*Work required*: Copy the following data exactly as it appears.

____ Data entries

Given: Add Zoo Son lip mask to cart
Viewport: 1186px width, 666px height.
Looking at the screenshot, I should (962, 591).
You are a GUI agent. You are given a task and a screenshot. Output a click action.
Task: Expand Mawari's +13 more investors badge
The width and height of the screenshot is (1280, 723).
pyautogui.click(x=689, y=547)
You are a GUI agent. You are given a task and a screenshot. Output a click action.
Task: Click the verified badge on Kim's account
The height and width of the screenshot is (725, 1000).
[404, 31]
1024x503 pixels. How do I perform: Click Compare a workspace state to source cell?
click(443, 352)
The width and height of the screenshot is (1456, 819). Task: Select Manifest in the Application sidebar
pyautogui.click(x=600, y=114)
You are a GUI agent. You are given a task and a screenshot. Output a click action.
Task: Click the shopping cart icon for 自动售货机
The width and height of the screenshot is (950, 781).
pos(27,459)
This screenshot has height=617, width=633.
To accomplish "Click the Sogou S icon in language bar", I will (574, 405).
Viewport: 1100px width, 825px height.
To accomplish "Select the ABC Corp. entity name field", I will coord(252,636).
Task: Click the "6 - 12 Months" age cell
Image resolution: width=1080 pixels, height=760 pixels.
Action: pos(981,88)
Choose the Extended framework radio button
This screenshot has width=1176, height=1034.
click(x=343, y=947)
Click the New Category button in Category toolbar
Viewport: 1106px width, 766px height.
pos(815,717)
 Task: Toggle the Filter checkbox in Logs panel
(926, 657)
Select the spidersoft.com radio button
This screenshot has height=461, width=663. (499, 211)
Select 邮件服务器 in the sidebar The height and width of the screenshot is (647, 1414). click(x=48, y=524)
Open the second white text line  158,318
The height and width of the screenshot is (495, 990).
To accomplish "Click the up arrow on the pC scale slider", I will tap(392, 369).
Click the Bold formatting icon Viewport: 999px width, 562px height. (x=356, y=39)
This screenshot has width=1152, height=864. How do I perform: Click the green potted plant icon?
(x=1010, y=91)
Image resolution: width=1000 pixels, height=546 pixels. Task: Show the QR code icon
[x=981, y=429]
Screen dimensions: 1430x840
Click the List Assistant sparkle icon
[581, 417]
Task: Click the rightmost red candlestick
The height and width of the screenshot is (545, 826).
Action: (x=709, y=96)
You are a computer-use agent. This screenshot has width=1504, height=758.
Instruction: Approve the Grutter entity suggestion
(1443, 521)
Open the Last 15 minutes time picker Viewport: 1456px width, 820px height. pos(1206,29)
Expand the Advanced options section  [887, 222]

________

*Task result*:
Given: Add Zoo Son lip mask to cart
Viewport: 1186px width, 666px height.
Looking at the screenshot, I should (962, 591).
You are a GUI agent. You are given a task and a screenshot. Output a click action.
Task: Expand Mawari's +13 more investors badge
The width and height of the screenshot is (1280, 723).
pyautogui.click(x=689, y=547)
You are a GUI agent. You are given a task and a screenshot. Output a click action.
Task: Click the verified badge on Kim's account
The height and width of the screenshot is (725, 1000).
[404, 31]
1024x503 pixels. How do I perform: Click Compare a workspace state to source cell?
click(443, 352)
The width and height of the screenshot is (1456, 819). Task: Select Manifest in the Application sidebar
pyautogui.click(x=600, y=114)
You are a GUI agent. You are given a task and a screenshot. Output a click action.
Task: Click the shopping cart icon for 自动售货机
The width and height of the screenshot is (950, 781).
pos(27,459)
This screenshot has height=617, width=633.
To accomplish "Click the Sogou S icon in language bar", I will (574, 405).
Viewport: 1100px width, 825px height.
To accomplish "Select the ABC Corp. entity name field", I will coord(252,636).
Task: Click the "6 - 12 Months" age cell
Image resolution: width=1080 pixels, height=760 pixels.
Action: pos(981,88)
Choose the Extended framework radio button
This screenshot has width=1176, height=1034.
click(x=343, y=947)
Click the New Category button in Category toolbar
Viewport: 1106px width, 766px height.
pos(815,717)
 Task: Toggle the Filter checkbox in Logs panel
(926, 657)
Select the spidersoft.com radio button
This screenshot has height=461, width=663. (499, 211)
Select 邮件服务器 in the sidebar The height and width of the screenshot is (647, 1414). click(x=48, y=524)
Open the second white text line  158,318
The height and width of the screenshot is (495, 990).
To accomplish "Click the up arrow on the pC scale slider", I will tap(392, 369).
Click the Bold formatting icon Viewport: 999px width, 562px height. (x=356, y=39)
This screenshot has width=1152, height=864. How do I perform: Click the green potted plant icon?
(x=1010, y=91)
Image resolution: width=1000 pixels, height=546 pixels. Task: Show the QR code icon
[x=981, y=429]
Screen dimensions: 1430x840
Click the List Assistant sparkle icon
[581, 417]
Task: Click the rightmost red candlestick
The height and width of the screenshot is (545, 826).
Action: (x=709, y=96)
You are a computer-use agent. This screenshot has width=1504, height=758.
Instruction: Approve the Grutter entity suggestion
(1443, 521)
Open the Last 15 minutes time picker Viewport: 1456px width, 820px height. pos(1206,29)
Expand the Advanced options section  [887, 222]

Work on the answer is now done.